▸ Exercises to complete:
**a)** In the solenoid problem, reproduce everything from "The current in" down to "SI (A, s, V).".
**b)** In the solenoid problem, what average emf is induced?
**c)** Why does the hint in the solenoid problem point to the formula relating emf to L times dI/dt?

▸ Provided passage:
▼
Question

The current in a solenoid decreases steadily from 6 mA to 2 mA in 50 ms. If an average emf of 0.4 V is induced, find the self-inductance of the solenoid.

Hint:

Use \( \mathcal{E} = L \cdot \frac{dI}{dt} \) to calculate self-inductance when emf and rate of change of current are given. Ensure units are in SI (A, s, V).

Answer 1

Given: \[ I_1 = 6\,\text{mA} = 6 \times 10^{-3}\,\text{A}, \quad I_2 = 2\,\text{mA} = 2 \times 10^{-3}\,\text{A} \] \[ \Delta t = 50\,\text{ms} = 50 \times 10^{-3}\,\text{s}, \quad \mathcal{E} = 0.4\,\text{V} \] Formula: \[ \mathcal{E} = L \cdot \frac{|\Delta I|}{\Delta t} \Rightarrow L = \frac{\mathcal{E} \cdot \Delta t}{|\Delta I|} \] \[ \Delta I = I_1 - I_2 = (6 - 2)\times 10^{-3} = 4 \times 10^{-3}\,\text{A} \] \[ L = \frac{0.4 \times 50 \times 10^{-3}}{4 \times 10^{-3}} = \frac{20 \times 10^{-3}}{4 \times 10^{-3}} = 5\,\text{H} \] \[ \boxed{L = 5\,\text{henry}} \]
▲
▸ Data extract:
▼
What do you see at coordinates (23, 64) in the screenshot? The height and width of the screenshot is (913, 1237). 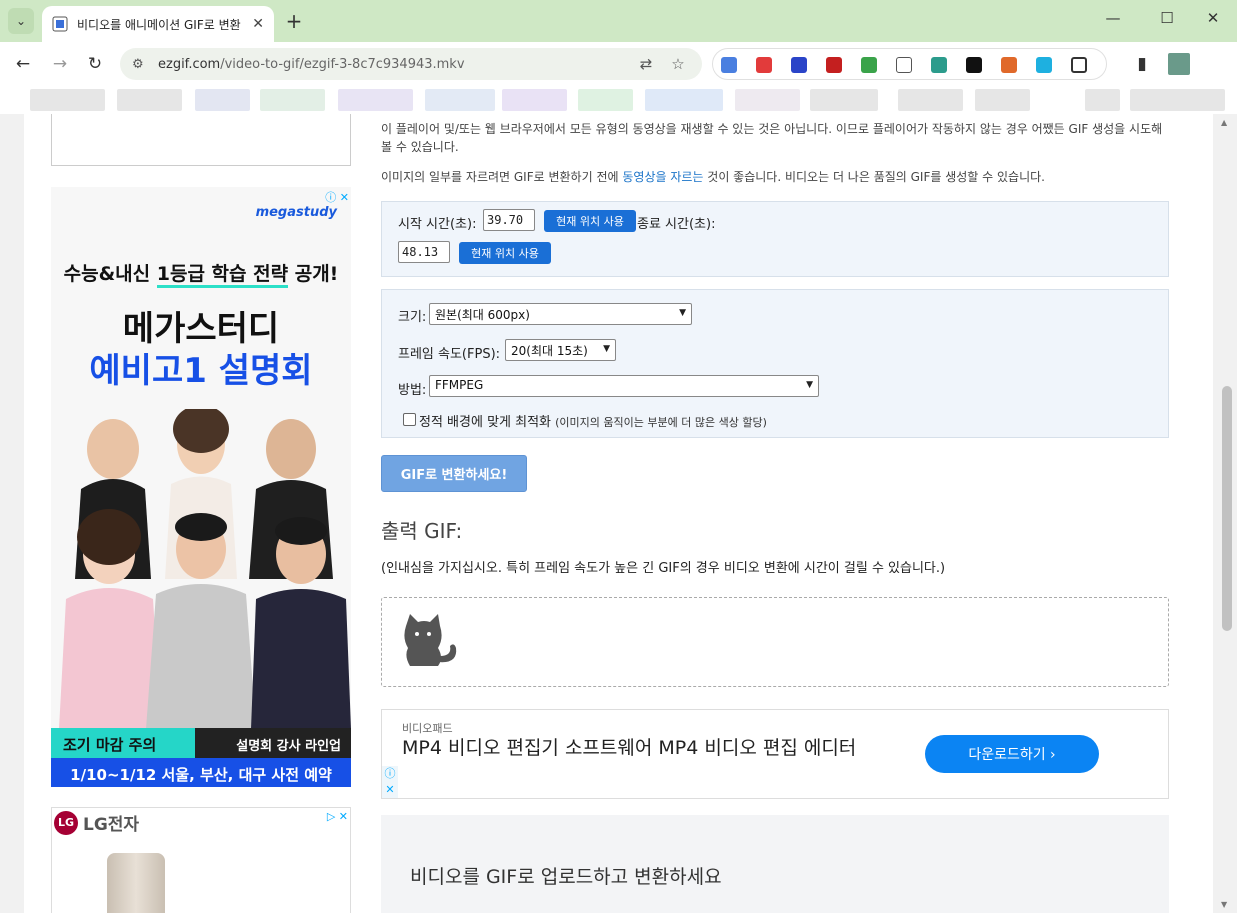 I see `back-arrow-icon: ←` at bounding box center [23, 64].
▲
▸ Task results:
**a)**
The current in a solenoid decreases steadily from 6 mA to 2 mA in 50 ms. If an average emf of 0.4 V is induced, find the self-inductance of the solenoid.

Hint:

Use \( \mathcal{E} = L \cdot \frac{dI}{dt} \) to calculate self-inductance when emf and rate of change of current are given. Ensure units are in SI (A, s, V).

**b)** 0.4 V

**c)** The hint says this formula is used to find self-inductance when the emf and the rate of change of current are given. The problem supplies both: an average emf of 0.4 V and a current falling steadily from 6 mA to 2 mA in 50 ms.